Имя Оли Бедоевой еще не названо. Бедная мать еще рассчитывает получить шкатулку обратно. Призрачно и отрешенно звучат скрипки, интонирующие мотив Грааля. «Где она!» Среди Олиных снов, там ее место… Сфинкс и часы на львиных лапах суть блики оборачивающегося вокруг темной ночи сна. Весь этот бакстовский рай на самом деле вы в еденного яйца не стоит, он создан игрой зрения в коре головного мозга. «Когда ты это сделал?! Куда она уехала?! Адрес ее у тебя есть?!.» Адрес — оловянная планета с гипсовыми конструкциями, туман над Ла-Маншем. Мелочь — забыл солнцезащитные очки-«консервы», и весь видимый мир сорвался с петель, команда, ослепленная полярным солнцем и снегом, положив друг другу руки на плечи, побрела в направлении трещины. Лунатики наоборот, с глазами, из которых выпал краеугольный алмаз зрения.

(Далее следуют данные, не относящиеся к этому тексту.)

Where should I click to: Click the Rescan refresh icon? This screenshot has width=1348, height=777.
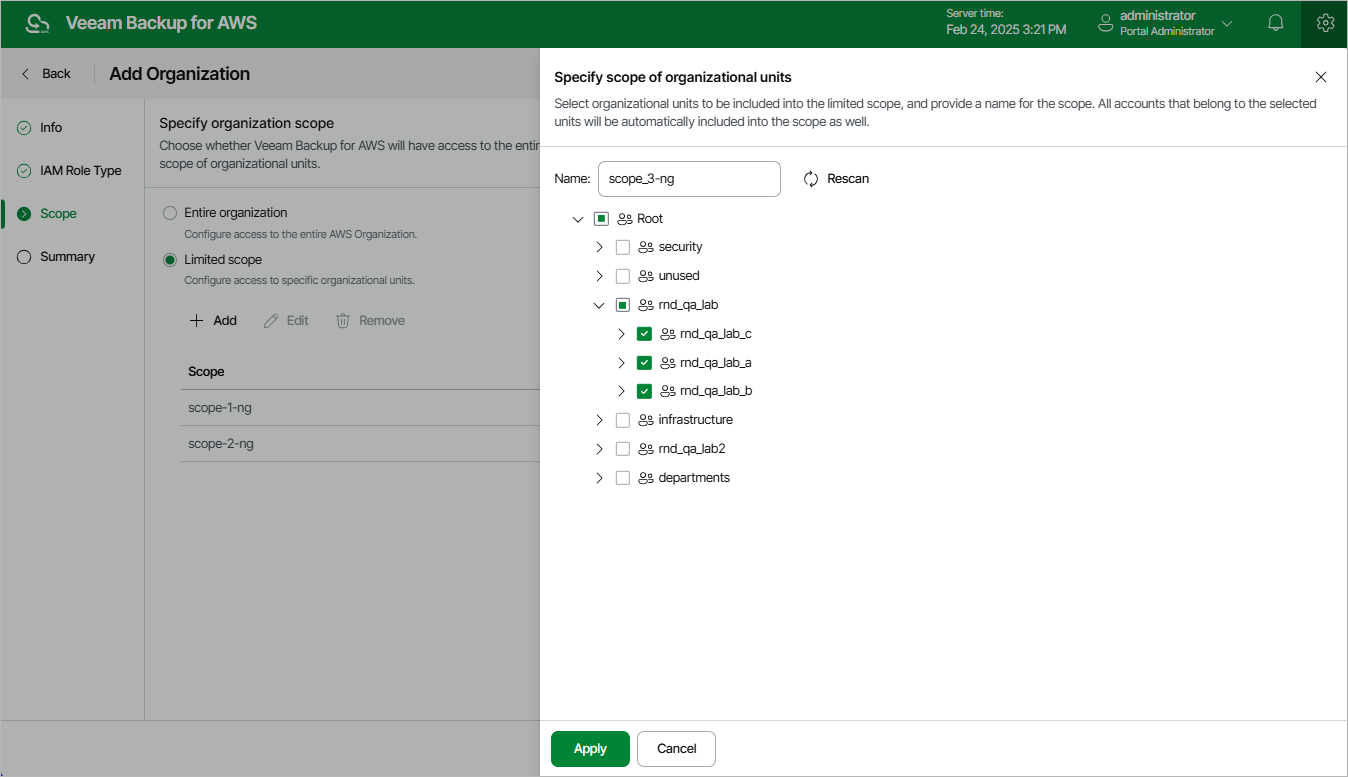tap(809, 178)
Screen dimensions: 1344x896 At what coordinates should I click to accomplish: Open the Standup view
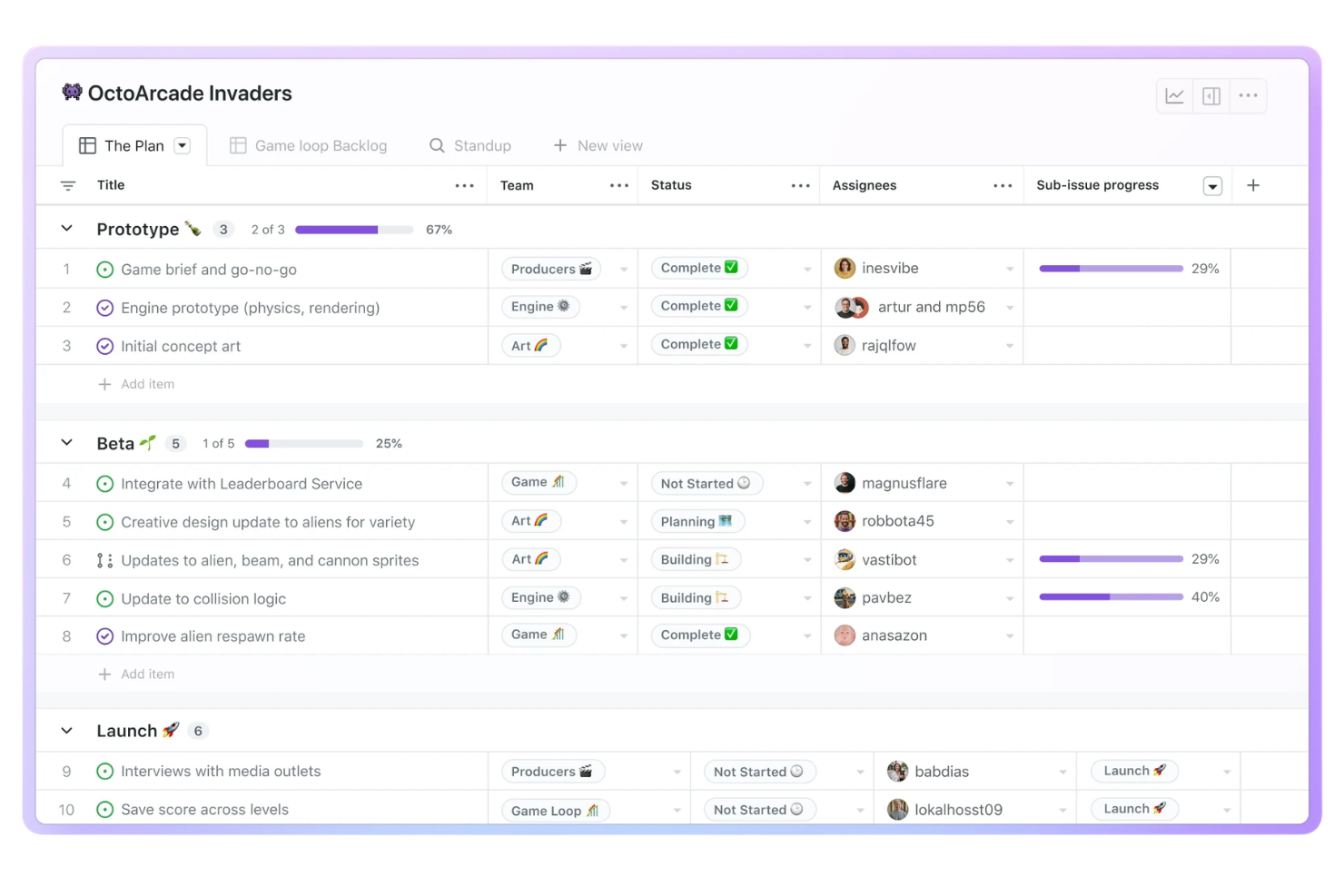coord(481,145)
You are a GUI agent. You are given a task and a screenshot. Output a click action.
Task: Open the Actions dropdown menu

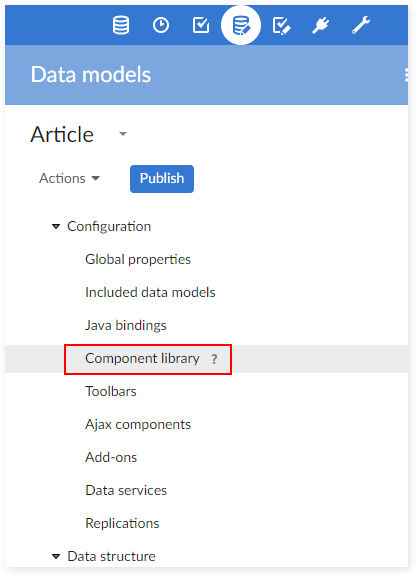[69, 178]
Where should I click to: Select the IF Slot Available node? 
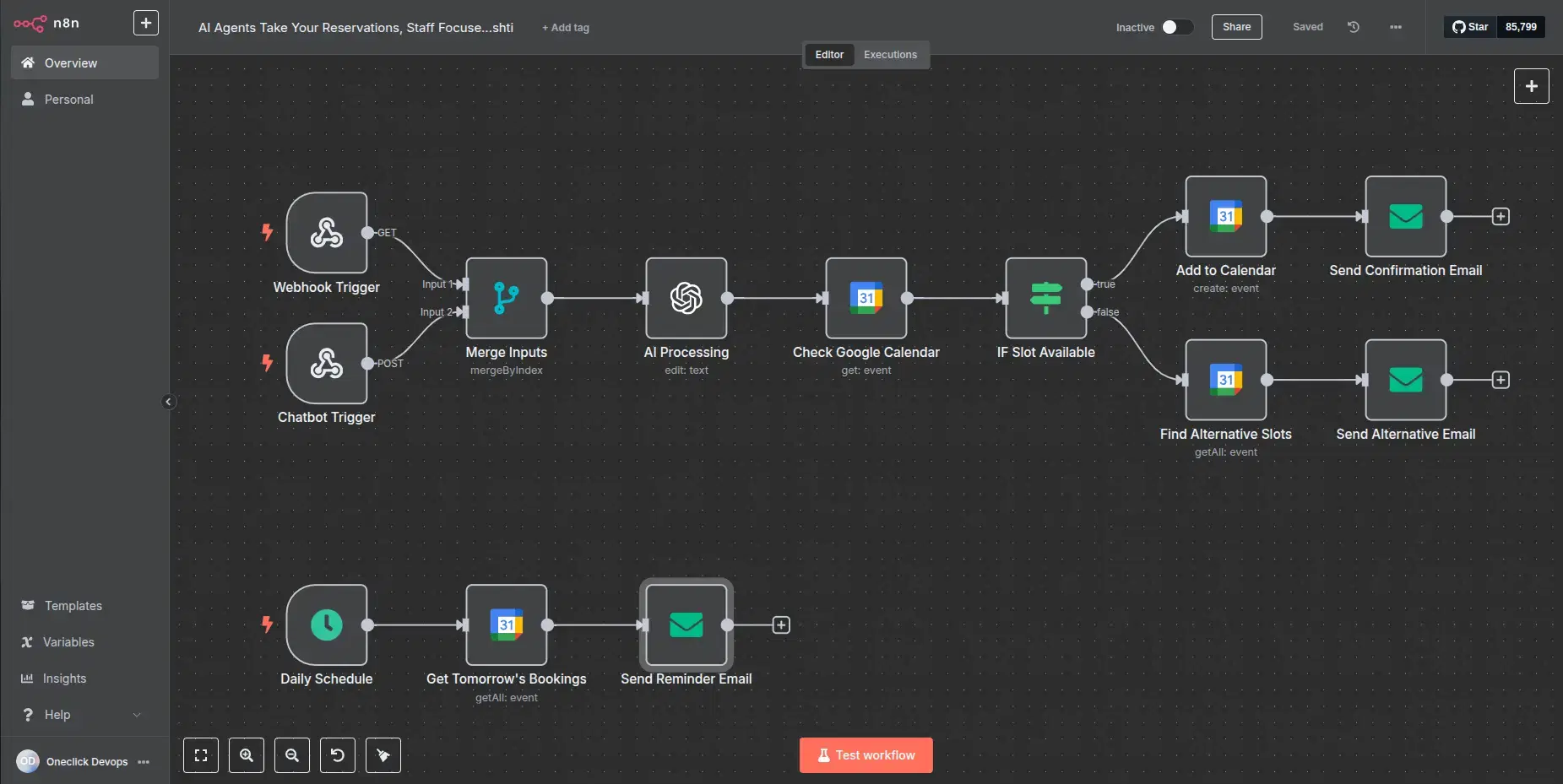[x=1045, y=298]
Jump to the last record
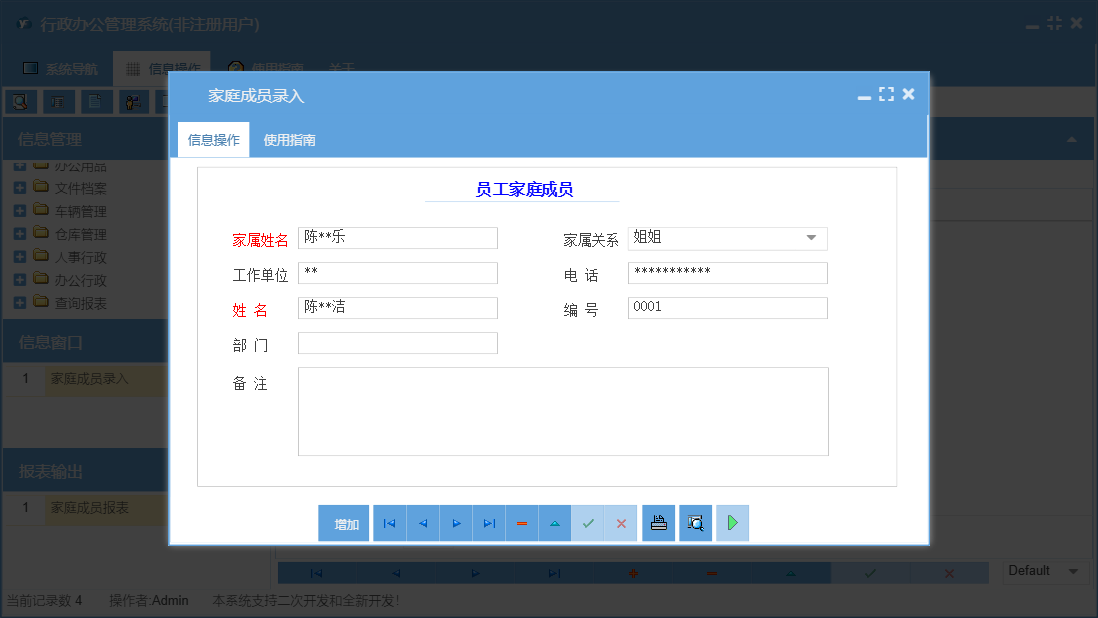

Герман нагнал Надю в поселке, молча нахлобучил на нее свою шапку. Надя сорвала шапку с головы. Они пошли рядом. Надя спросила: «Закурить у тебя есть?» Герман достал из кармана полушубка папиросы. Но спичек у него не оказалось. «С-сбегать в магазин?» — «Да ладно».
Герман присел над размокшей колеей с жемчужными искрами, по которой медленно полз ручеек, и пустил в него папиросный коробок. Вода вяло подхватила его. Некоторое время коробок плыл впереди них. Застрял. Течение воды дальше осложнялось размокшим снегом.
Солнце заходило. Вершины берез еще по-весеннему сияли, и с высоких стволов стекал розовый свет. Небо делалось все бледнее, солнечный диск посверкивал меж стволов сосен, пока совсем не исчез за ними. Надя и Герман вошли в лес по протоптанной в снегу талой тропинке. «Закончу школу — уеду насовсем в Москву», — сказала Надя. «Я в Москву не поеду», — ответил Герман. «Как не поедешь? Учиться-то надо». — «Обойдусь. Устроюсь где-нибудь на С-севере. На метеостанции, например. Помощником аэролога». — «Ты хотел вроде плавать…» — «Меня в мореходку не возьмут. Я заикаюсь. А ты-то кем решила стать?» — «Чайкой», — беспечно отвечает Надя.